Relationship anxiety comes down to disagreements within the relationship led by the ego mind. This ego mind is very much selfish, focused on the extremes of everything, and is threatened by the littles things. In this post I want to target the anxiety sufferers perspective when it comes to the disconnected we see today in relationships.
Ending Relationship Anxiety Begins With You.
In the course in miracles there’s a term known as ‘special relationship.’ This term refers to thinking of a relationship as the key to completing a person, or helping to solve their inner woes. When the outcome of that relationship isn’t the way the person intended it to be, the opportunistic subconscious mind then begins finding flaws in the relationship.
So much of relationship anxiety has to do with us rather than them.
Since it’s the filters in our brains that dictate how we perceive things. We distort, delete, generalize information coming from the opposing person to fit with our subconscious programs that were set from childhood.
With so much filtering out it becomes difficult to pinpoint the good in the opposing person. A step back is highly recommended when emotions become more intense. This step back would go against the biases set by the ego, and open the gateway to love.
Where there’s love there cannot be fear, and relationship anxiety is deeply rooted in fear.
Before getting into a relationship with someone the person must feel like they’re complete or at least moving in this direction. To be complete means to re-wire our own brains and not succumb to the wiring that was created when we were young.
It means to set your own life rules and dictate your own identity, rather than be led by what you were told you are and what you deserve.
If you’re currently in a relationship, that doesn’t mean you need to leave it. It just means you need to spend more time with yourself asking better questions. Questions such as:
- What is still unresolved from my past?
- Who do I still blame for my anxiety today?
- What structure for healing anxiety am I currently following that will eventually lead me to freedom?
- What level of guilt am I still carrying within me from breaking my parents rules from my childhood?
- How much repressed anger do I carry with me daily?
These are deep questions and they must be asked in order to end relationship anxiety.

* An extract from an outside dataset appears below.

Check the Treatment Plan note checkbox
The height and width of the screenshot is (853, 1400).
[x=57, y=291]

Your significant other mustn’t be a ‘dumping ground’ for your suppressed emotions. This is important to understand, since what we think is the cause of our stress and anxiety rarely ever is.
Once again… What we think is the cause of our stress and anxiety rarely ever is.

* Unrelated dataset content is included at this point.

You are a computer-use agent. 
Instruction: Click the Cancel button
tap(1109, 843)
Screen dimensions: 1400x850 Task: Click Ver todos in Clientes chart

I’d like you to tweak your mindset today, if you’re truly committed to healing your relationship anxiety. No one can fulfill, heal, or complete you. This must be done by you and only you. But let’s understand that one of the many subconscious programs we have running deep within our minds, bodies, and spirits is the fear of responsibility.
This core belief says ‘if I take something on, on my own, the result will just be the same as it always has been.’ Of course, we’re talking about failure here. Many anxiety warriors see themselves (consciously and unconsciously) as a failure. But let’s remind ourselves here that there’s no such thing as failure, there’s only feedback.
Feedback is the breakfast of champions.
If we can just look back at all those times we committed and the result didn’t meet our expectations as feedback, that would mean we’ve never failed. If we’ve never failed, we’re no longer a failure, but a curious student of life.
When we no longer see ourselves as failures we become much more resourceful.
The truth is that you have all the insights and tools within you to heal your relationship anxiety. You just have to begin opposing the voices and feelings led by the ego mind, and trust. Trust that you have more options in terms of how to perceive a situation.
If relationship anxiety is just a continuation of the self punishment programs running within, it’s time. Time to dig deeper as to who and where they came from in the hopes of reframing those situations.
Today onwards, spread love rather than hate. Spread understanding and compassion so that you can automatically find the perspective that fits with the identity you are becoming.